→ **Task prompt**: Output every line below exactly.

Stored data
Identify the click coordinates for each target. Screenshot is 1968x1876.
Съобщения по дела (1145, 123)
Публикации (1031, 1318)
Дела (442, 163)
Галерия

→ **Output for this exercise**:
Identify the click coordinates for each target. Screenshot is 1968x1876.
Съобщения по дела (1145, 123)
Публикации (1031, 1318)
Дела (442, 163)
Галерия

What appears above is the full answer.